BLOG/ Il Mancini dei papà

BLOG/ Il Mancini dei papà

14 luglio 2018

Marco Grasso – Qualcuno storcerà la bocca. Qualcun altro alzerà gli occhi al cielo e sospirerà sconsolato. Qualcun altro ancora allargherà le braccia, per poi imprecare contro quel manipolo di genitori salito in cattedra per provare a dare un futuro al Liceo Mancini di Avellino e, soprattutto, ai propri figli.

Hanno litigato, straparlato e fatto tanta “ammuina”. Ma hanno anche qualche merito. Se a Palazzo Caracciolo qualcuno è costretto a lavorare e pensare anche in piena estate è soprattutto grazie a loro. La vertenza Mancini, aperta lo scorso autunno dagli scioperi a ripetizione dei ragazzi, è stata tenuta in piedi soprattutto dalle famiglie.

Prima via whatsapp, poi riunendosi in assemblea e infine, da ultimo, costituendosi in comitato. Quel comitato, che si è anche preso la briga di redigere più di una relazione tecnica niente male, ha tenuto sempre accesa la luce sullo storico Liceo Scientifico cittadino.

Più di un merito ce l’hanno, ed è giusto riconoscerlo, anche quei professori (e non sono pochi) che non si sono nascosti dietro i ragazzi e sono scesi in piazza per rivendicare il sacrosanto diritto allo studio. C’è invece poco da salvare sul fronte istituzionale: diviso, sempre in ritardo e in balia degli eventi. Qualche eccezione ci sarà come sempre, ma individuarla non è impresa facile.

In questi lunghi mesi professori, studenti e genitori hanno ingoiato più di un boccone amaro (vedi turni pomeridiani prima e “spezzatino” tra sei plessi poi), ma non hanno mollato, strappando alla Provincia, e in primis al presidente Gambacorta, un impegno preciso ad individuare una sede unica per il prossimo anno scolastico.

Ecco, ora siamo arrivati a quel punto.
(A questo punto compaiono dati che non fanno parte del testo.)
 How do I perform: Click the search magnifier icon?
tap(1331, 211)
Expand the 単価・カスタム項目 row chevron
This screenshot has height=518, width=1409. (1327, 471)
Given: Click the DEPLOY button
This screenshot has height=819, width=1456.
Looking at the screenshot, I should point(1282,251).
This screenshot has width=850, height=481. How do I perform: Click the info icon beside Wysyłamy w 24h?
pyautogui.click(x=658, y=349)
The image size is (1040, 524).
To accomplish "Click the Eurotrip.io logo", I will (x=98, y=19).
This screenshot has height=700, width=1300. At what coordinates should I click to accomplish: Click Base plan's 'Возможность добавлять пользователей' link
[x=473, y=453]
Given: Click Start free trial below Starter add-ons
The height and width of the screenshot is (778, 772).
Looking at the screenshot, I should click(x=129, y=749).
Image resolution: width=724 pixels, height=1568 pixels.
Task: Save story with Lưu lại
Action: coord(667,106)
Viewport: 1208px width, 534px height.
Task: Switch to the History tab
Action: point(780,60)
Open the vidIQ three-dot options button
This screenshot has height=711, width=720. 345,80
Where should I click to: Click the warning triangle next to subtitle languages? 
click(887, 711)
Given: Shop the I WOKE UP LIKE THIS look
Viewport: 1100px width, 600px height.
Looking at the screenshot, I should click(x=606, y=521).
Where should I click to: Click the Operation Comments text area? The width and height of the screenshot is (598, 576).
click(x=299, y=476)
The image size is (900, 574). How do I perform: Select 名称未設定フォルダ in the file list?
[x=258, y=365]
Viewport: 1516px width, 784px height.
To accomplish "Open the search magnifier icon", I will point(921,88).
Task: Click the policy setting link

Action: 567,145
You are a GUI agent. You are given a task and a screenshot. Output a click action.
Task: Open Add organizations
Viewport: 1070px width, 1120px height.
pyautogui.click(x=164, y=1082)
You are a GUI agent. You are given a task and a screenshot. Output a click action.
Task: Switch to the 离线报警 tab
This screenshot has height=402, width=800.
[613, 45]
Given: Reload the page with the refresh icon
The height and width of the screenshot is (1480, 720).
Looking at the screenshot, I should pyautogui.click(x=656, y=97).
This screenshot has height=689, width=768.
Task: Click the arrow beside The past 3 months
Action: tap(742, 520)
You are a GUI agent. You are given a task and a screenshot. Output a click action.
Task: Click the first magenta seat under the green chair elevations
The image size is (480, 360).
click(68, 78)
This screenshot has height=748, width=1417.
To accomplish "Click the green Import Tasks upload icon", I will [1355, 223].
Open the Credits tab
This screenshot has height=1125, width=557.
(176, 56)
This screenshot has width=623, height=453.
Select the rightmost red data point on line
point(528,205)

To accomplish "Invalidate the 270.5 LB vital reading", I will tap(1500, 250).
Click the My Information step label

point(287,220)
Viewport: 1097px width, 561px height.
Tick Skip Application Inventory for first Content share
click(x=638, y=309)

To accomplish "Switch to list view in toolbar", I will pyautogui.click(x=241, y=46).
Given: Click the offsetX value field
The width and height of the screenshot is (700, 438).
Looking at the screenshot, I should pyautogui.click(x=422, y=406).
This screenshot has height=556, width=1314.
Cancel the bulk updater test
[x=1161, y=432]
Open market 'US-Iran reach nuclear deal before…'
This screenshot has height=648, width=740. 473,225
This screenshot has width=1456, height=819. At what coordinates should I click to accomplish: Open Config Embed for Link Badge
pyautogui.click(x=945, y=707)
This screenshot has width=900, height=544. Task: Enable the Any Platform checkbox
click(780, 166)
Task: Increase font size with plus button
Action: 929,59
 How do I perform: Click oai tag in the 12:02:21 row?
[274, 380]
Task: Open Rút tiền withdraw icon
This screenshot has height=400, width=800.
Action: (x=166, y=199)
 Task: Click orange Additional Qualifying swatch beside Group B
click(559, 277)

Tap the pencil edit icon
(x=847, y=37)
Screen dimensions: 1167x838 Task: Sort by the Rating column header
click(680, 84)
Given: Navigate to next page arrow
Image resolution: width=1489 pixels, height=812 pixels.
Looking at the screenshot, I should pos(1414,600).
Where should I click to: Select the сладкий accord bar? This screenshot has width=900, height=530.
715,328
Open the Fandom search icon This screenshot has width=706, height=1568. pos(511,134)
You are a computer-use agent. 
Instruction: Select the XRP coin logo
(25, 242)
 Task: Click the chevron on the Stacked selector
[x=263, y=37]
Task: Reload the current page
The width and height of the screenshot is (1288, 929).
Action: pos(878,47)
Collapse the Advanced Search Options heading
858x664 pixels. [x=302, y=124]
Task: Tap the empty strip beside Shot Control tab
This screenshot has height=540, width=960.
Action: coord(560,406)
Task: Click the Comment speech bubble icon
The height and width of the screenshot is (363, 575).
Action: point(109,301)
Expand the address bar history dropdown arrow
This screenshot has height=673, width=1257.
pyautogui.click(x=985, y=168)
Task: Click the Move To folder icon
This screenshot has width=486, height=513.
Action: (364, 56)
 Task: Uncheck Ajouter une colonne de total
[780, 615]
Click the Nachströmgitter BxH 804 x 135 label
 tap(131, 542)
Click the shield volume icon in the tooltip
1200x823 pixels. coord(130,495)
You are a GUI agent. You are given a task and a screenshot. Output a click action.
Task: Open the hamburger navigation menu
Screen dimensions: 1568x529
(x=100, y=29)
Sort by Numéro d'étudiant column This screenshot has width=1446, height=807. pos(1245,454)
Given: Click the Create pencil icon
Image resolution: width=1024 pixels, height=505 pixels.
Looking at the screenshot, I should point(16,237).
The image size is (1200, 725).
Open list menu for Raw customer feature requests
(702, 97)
Il rinvio della presentazione della perizia al 4 settembre e dell’incidente probatorio al successivo 12 settembre ha definitivamente spento le speranza di un rientro nella sede storica di via De Conciliis per l’inizio del prossimo anno scolastico.

Accantonato il sogno, a lungo cullato da dirigente, professori e studenti, la palla ora è di nuovo nel campo dell’ente di Palazzo Caracciolo, chiamato a trovare una soluzione in tempi rapidi, ed in ogni caso prima dello stop di agosto. Non è escluso che il nuovo anno possa riprendere come il vecchio e, quindi, con gli oltre 1200 studenti dello Scientifico distribuiti tra i sei plessi già collaudati durante i lunghi mesi dell’emergenza.

Ma non è da escludere neanche una distribuzione concentrata su tre plessi, come del resto già anticipato all’indomani della fine dell’anno scolastico dal Provveditore Rosa Grano. Oppure, e sarebbe decisamente il male minore, l’agognata sede unica che, in questo caso, potrebbe essere ancora l’Itis Dorso o il Geometra.

Sullo sfondo si continua a giocare la partita per recuperare la sede di via De Conciliis. In questo caso però il destino del Mancini passa per il Tribunale e fare pronostici e quantomai azzardato.

In ogni caso, al di là di ogni valutazione, il “Mancini” dei papà esiste, e come. Lo so, il pensiero vola subito alla truffa del quadro della falsa infermiera di Antonio Mancini (passato alla storia, almeno cinematografica, come il “Mancini di papà”) così bene romanzata nel film “Il Mistero di Bellavista” di Luciano De Crescenzo.

Lungi da me fare cattivi pensieri. E, ancora più lungi da me, pensare che anche in questa triste storia ci possa essere un Riccardo Pazzaglia pronto a tutto pur di vendersi il quadro del suocero. Anche a sfidare l’ira (tutt’altro che funesta) di una ispirata Marisa Laurito che finge di opporsi strenuamente alla vendita dell’amatissimo “Mancini di papà” solo per portare in porto la trattativa.

Nel film la truffa dura poco. Il doppione venduto pochi giorni prima svela l’arcano, ma sarà l’emozione di quella trattativa-sceneggiata a salvare l’animo (e il portafogli) dei due straordinari truffatori.

Per il Mancini dei papà, invece, l’epilogo è ancora lontano. La truffa non c’è stata (magari qualche equivoco creato ad arte sì) ma il timore è che anche in questo caso tutto finisca in sceneggiata, stavolta solo drammatica, senza emozioni né colpi di scena e, soprattutto, senza lieto fine.